Make requests to the endpoint

Next, we'll build a simple client to submit prompts as HTTP requests to the local endpoint at http://localhost:8000/imagine.

Start the client script in the next few cells, and generate your first image!

python
endpoint = "http://localhost:8000/imagine"


@ray.remote(num_cpus=0)
def generate_image(prompt, image_size):
    req = {"prompt": prompt, "img_size": image_size}
    resp = requests.get(endpoint, params=req)
    return resp.content


def show_images(filenames):
    fig, axs = plt.subplots(1, len(filenames), figsize=(4 * len(filenames), 4))
    for i, filename in enumerate(filenames):
        ax = axs if len(filenames) == 1 else axs[i]
        ax.imshow(plt.imread(filename))
        ax.axis("off")
    plt.show()


def main(
    interactive: bool = False,
    prompt: str = "twin peaks sf in basquiat painting style",
    num_images: int = 4,
    image_size: int = 640,
):
    try:
        requests.get(endpoint, timeout=0.1)
    except Exception as e:
        raise RuntimeWarning(
            "Did you setup the Ray Serve model replicas with `serve.run` "
            "in a previous cell?"
        ) from e

    generation_times = []
    while True:
        prompt = (
            prompt
            if not interactive
            else input(f"\nEnter a prompt (or 'q' to quit):  ")
        )
        if prompt.lower() == "q":
            break

        print("\nGenerating image(s)...\n")
        start = time.time()

        # Make `num_images` requests to the endpoint at once!
        images = ray.get(
            [generate_image.remote(prompt, image_size) for _ in range(num_images)]
        )

        dirname = f"{uuid.uuid4().hex[:8]}"
        os.makedirs(dirname)
        filenames = []
        for i, image in enumerate(images):
            filename = os.path.join(dirname, f"{i}.png")
            with open(filename, "wb") as f:
                f.write(image)
            filenames.append(filename)

        elapsed = time.time() - start
        generation_times.append(elapsed)
        print(
            f"\nGenerated {len(images)} image(s) in {elapsed:.2f} seconds to "
            f"the directory: {dirname}\n"
        )
        show_images(filenames)
        if not interactive:
            break
    return np.mean(generation_times) if generation_times else -1

Once the stable diffusion model finishes generating your image(s), it will be included in the HTTP response body. The client saves all the images in a local directory for you to view, and they'll also show up in the notebook cell!

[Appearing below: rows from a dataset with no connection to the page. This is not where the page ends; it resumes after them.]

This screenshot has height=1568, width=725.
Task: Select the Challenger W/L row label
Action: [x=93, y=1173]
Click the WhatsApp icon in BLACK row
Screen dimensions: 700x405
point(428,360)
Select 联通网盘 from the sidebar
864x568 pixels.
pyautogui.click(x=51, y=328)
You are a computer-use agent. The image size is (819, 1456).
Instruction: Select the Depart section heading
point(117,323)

✂️ Replace this value to change the number of images to generate per prompt.

Each image will be generated starting from a different set of random noise, so you'll be able to see multiple options per prompt!

Try starting with NUM_IMAGES_PER_PROMPT equal to NUM_REPLICAS from earlier.

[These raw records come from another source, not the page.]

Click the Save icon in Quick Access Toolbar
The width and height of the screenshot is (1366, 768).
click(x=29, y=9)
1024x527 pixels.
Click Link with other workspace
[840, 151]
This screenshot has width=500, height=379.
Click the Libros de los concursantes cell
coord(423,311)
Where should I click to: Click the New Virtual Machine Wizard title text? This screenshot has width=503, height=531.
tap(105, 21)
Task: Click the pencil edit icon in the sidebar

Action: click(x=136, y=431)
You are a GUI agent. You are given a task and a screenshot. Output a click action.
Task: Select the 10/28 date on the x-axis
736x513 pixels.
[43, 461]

You can choose to run this interactively, or submit a single PROMPT.

python
NUM_IMAGES_PER_PROMPT: int = NUM_REPLICAS

# Control the output size: (IMAGE_SIZE, IMAGE_SIZE)
# The stable diffusion model requires `IMAGE_SIZE` to be a multiple of 8.
# NOTE: Generated image quality degrades rapidly if you reduce the size too much.
IMAGE_SIZE: int = 640

INTERACTIVE: bool = False
PROMPT = "twin peaks sf in basquiat painting style"

python
mean_generation_time = main(
    interactive=INTERACTIVE,
    prompt=PROMPT,
    num_images=NUM_IMAGES_PER_PROMPT,
    image_size=IMAGE_SIZE,
)

You've successfully served a stable diffusion model! You can modify this template and iterate your model deployment directly on your cluster within your Anyscale Workspace, testing with the local endpoint.

python
# Shut down the model replicas once you're done!
serve.shutdown()

Summary

This template used Ray Serve to serve many replicas of a stable diffusion model.

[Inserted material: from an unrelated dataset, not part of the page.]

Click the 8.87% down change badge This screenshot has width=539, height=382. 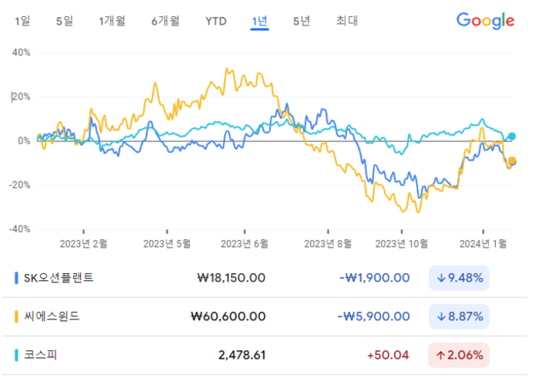coord(459,316)
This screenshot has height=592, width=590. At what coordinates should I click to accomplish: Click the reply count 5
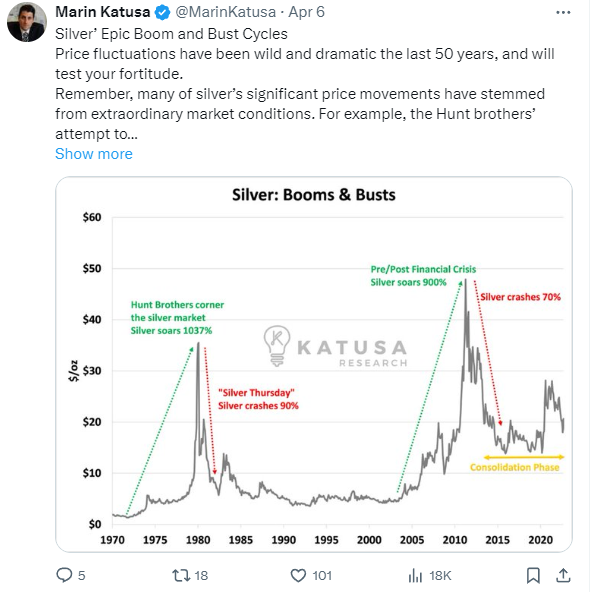tap(82, 576)
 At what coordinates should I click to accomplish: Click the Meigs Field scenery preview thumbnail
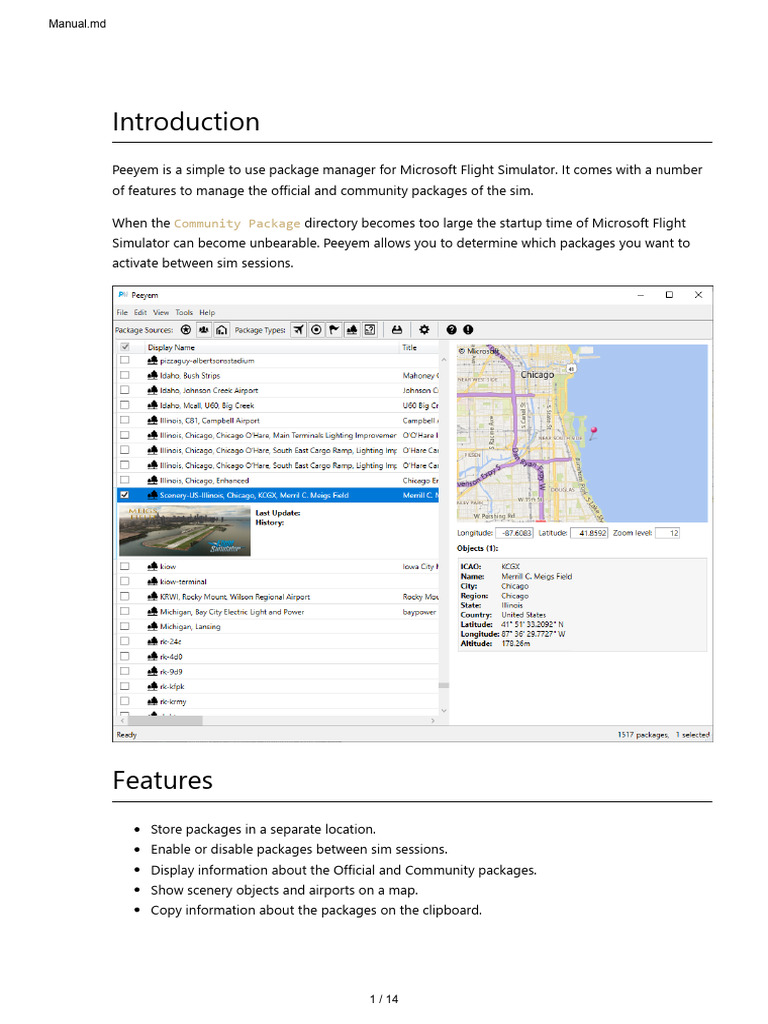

At a high level, this template showed how to:

  1. Define a Ray Serve deployment to load a HuggingFace model and perform inference.
  2. Set up a local endpoint to accept and route requests to the different model replicas.
  3. Make multiple requests in parallel to generate many images at a time.

See this getting started guide for a more detailed walkthrough of Ray Serve.